Required work: Please transcribe exactly the line that holds "You are a computer-use" and all lines that follow it to the end of the records below, omitting any pictures.

[Collected data entries]
=-=-=-=-=

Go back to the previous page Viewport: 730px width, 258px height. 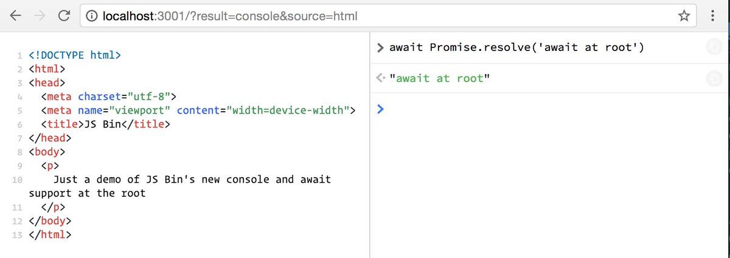pyautogui.click(x=16, y=16)
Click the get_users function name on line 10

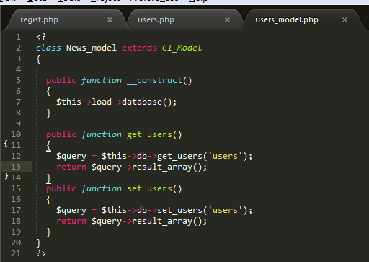pyautogui.click(x=149, y=134)
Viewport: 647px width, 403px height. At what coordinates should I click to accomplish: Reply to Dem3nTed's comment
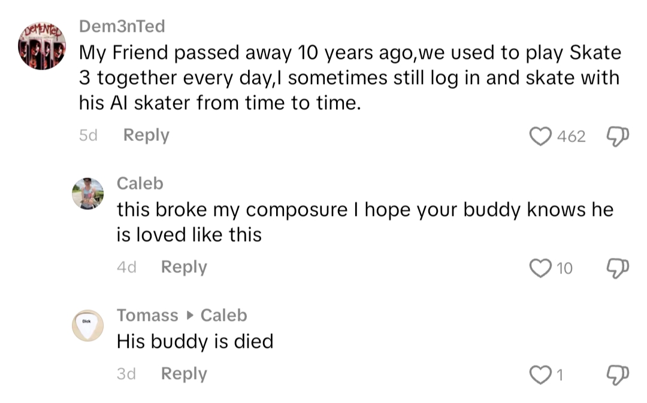[x=146, y=136]
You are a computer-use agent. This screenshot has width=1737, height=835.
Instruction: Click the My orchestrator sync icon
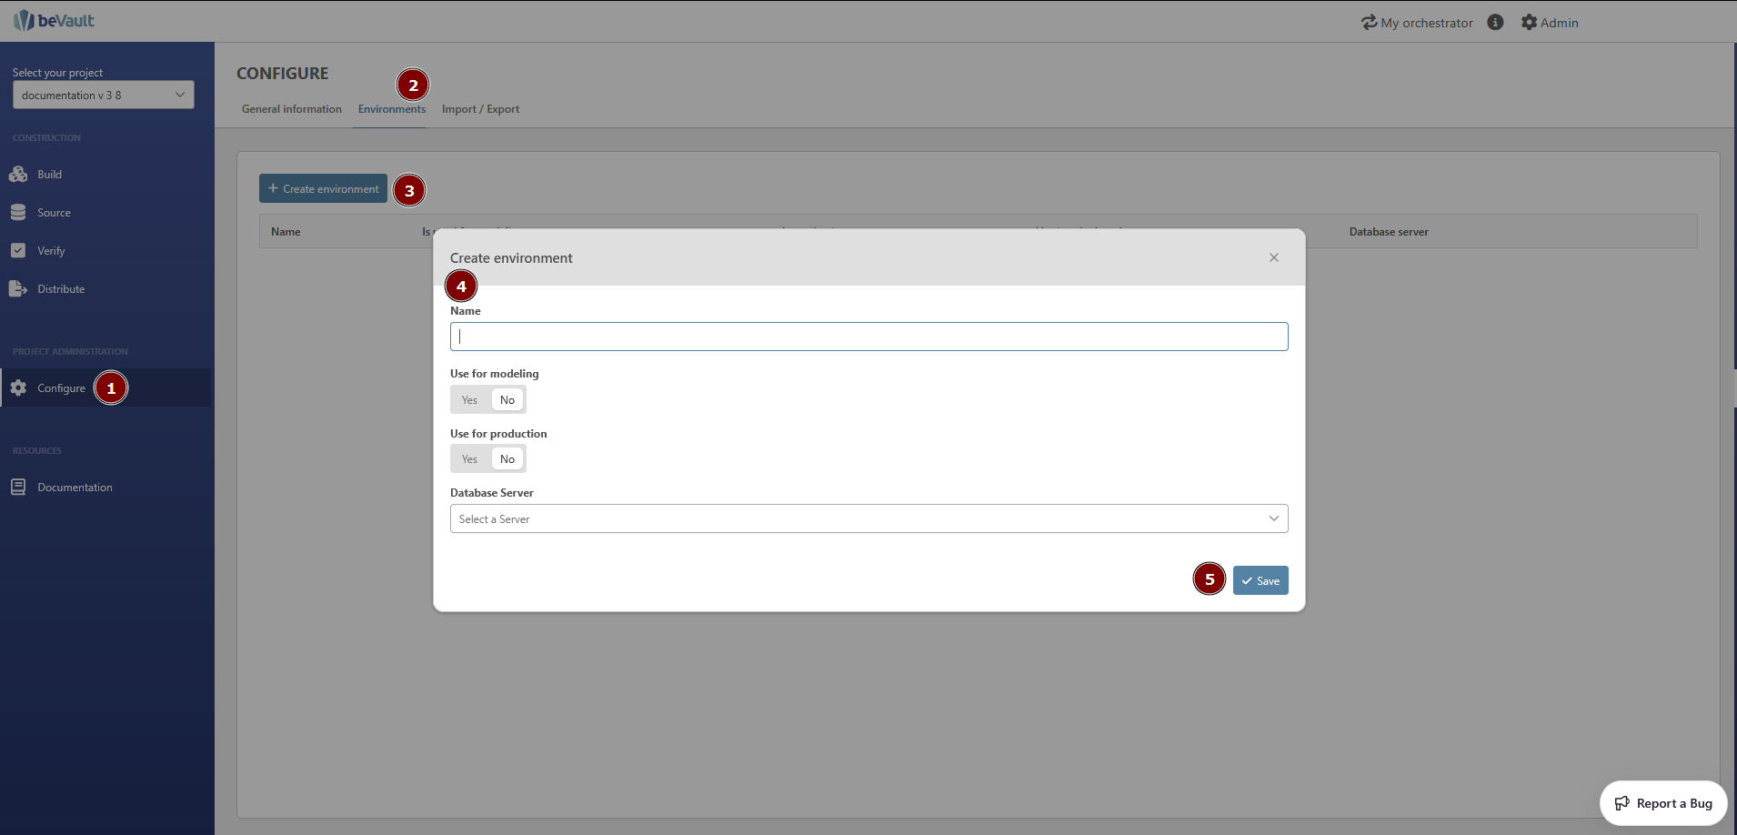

=-=-=-=-=

Answer:
You are a computer-use agent. This screenshot has width=1737, height=835.
Instruction: Click the My orchestrator sync icon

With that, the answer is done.